- [Problem to solve] Repeat the lines below word for word, starting at the line that contains "is (2134, 696)." and ending after the line that contains "socks-question-icon: ? is". Leave out the pictures.

- [Information provided]

━━━━

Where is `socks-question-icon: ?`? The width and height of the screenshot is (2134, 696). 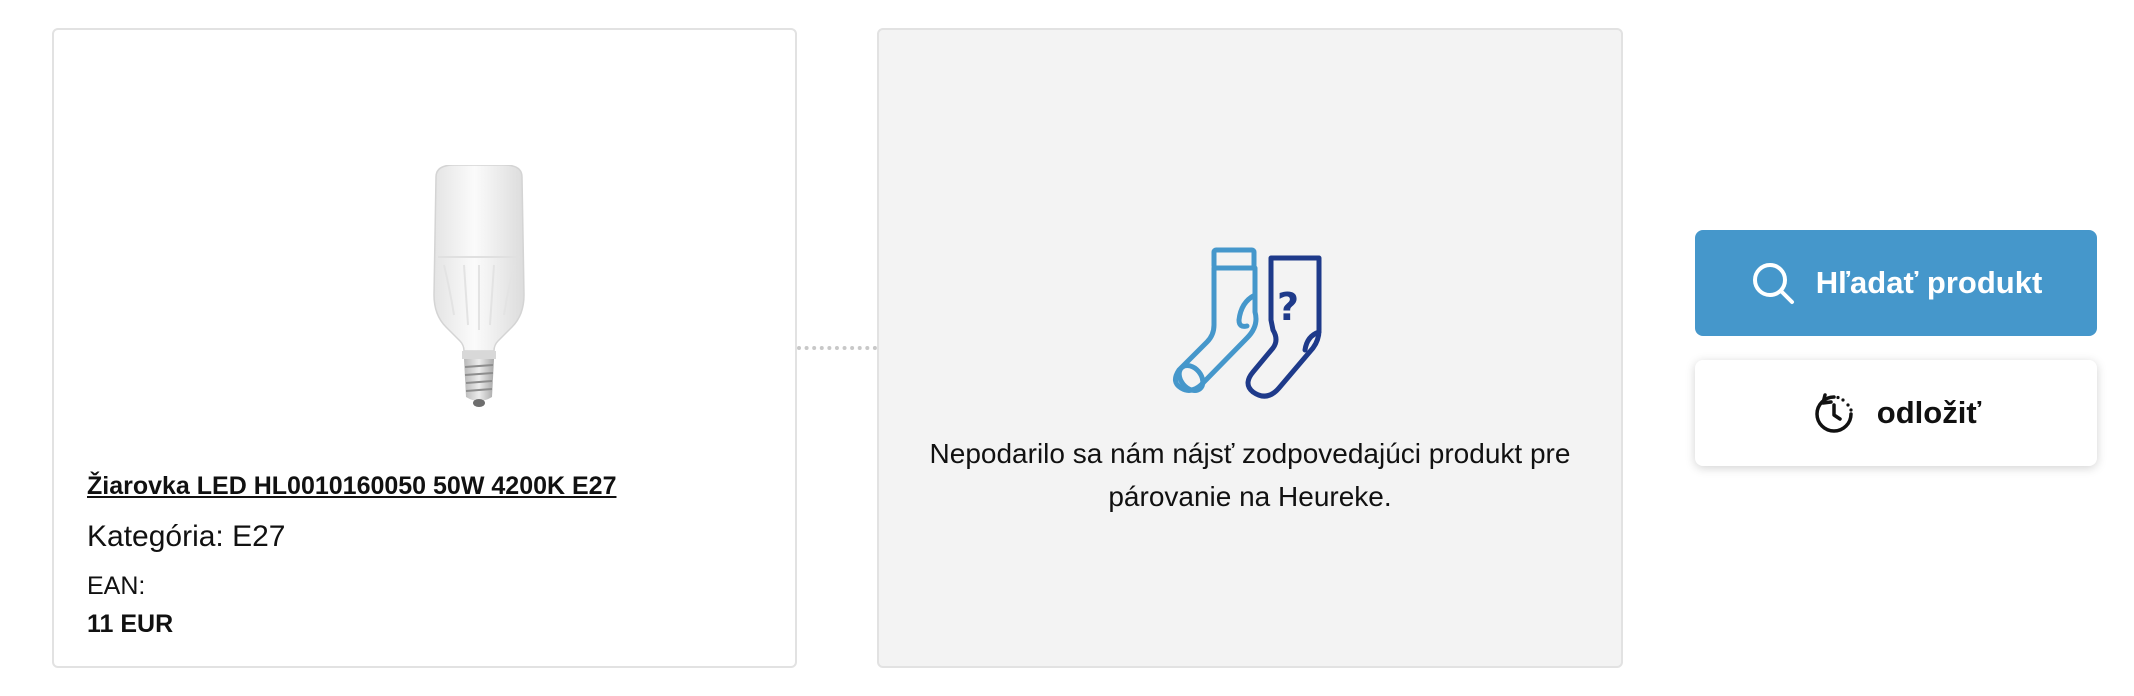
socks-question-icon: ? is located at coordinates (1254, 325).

━━━━

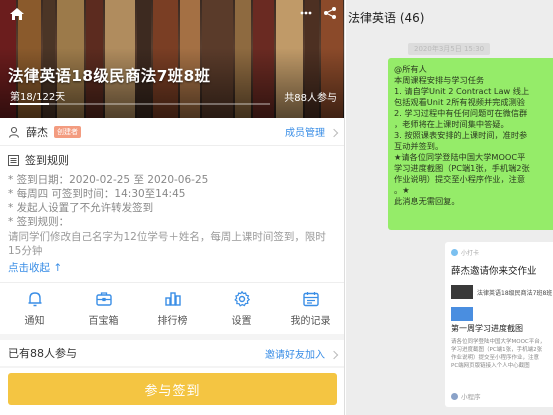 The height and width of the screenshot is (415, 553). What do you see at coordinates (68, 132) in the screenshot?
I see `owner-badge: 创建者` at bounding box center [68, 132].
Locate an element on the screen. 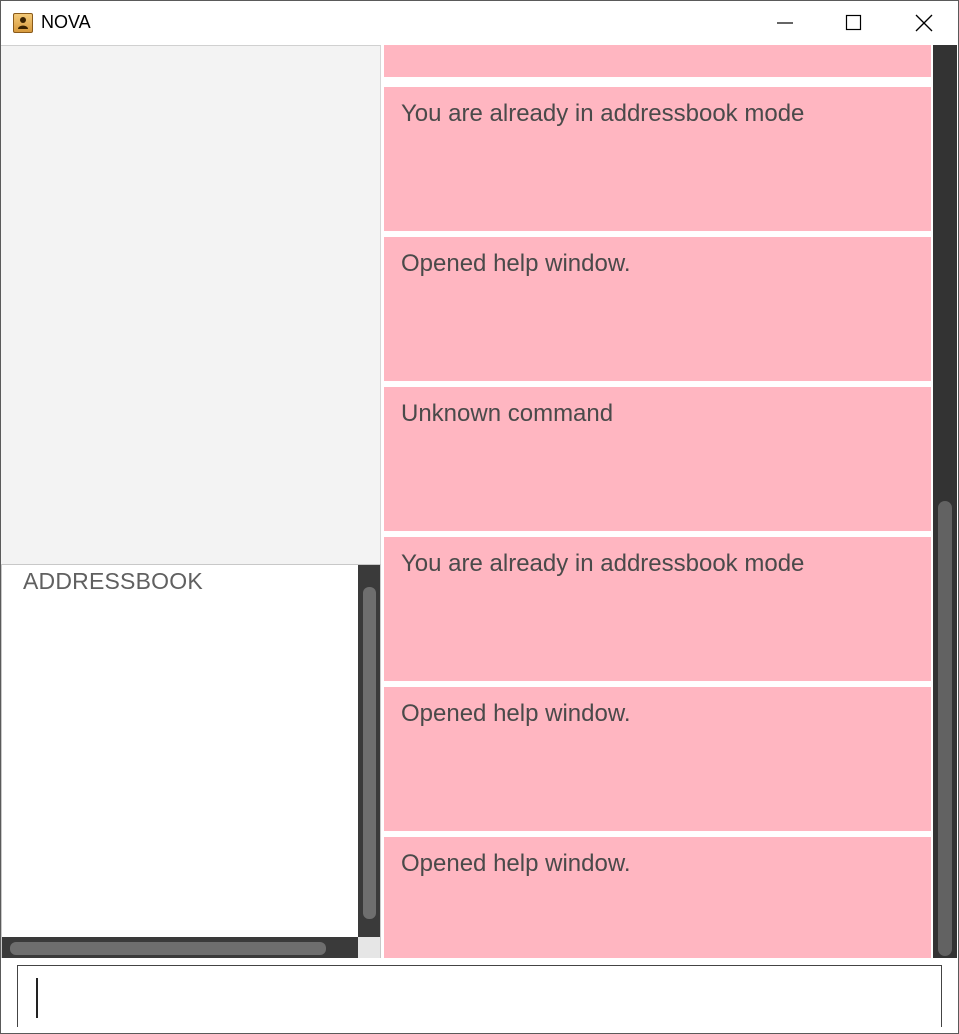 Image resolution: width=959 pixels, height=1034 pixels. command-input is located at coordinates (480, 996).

━━━━

- [Response]
Where is `socks-question-icon: ?`? The width and height of the screenshot is (2134, 696). 
socks-question-icon: ? is located at coordinates (1254, 325).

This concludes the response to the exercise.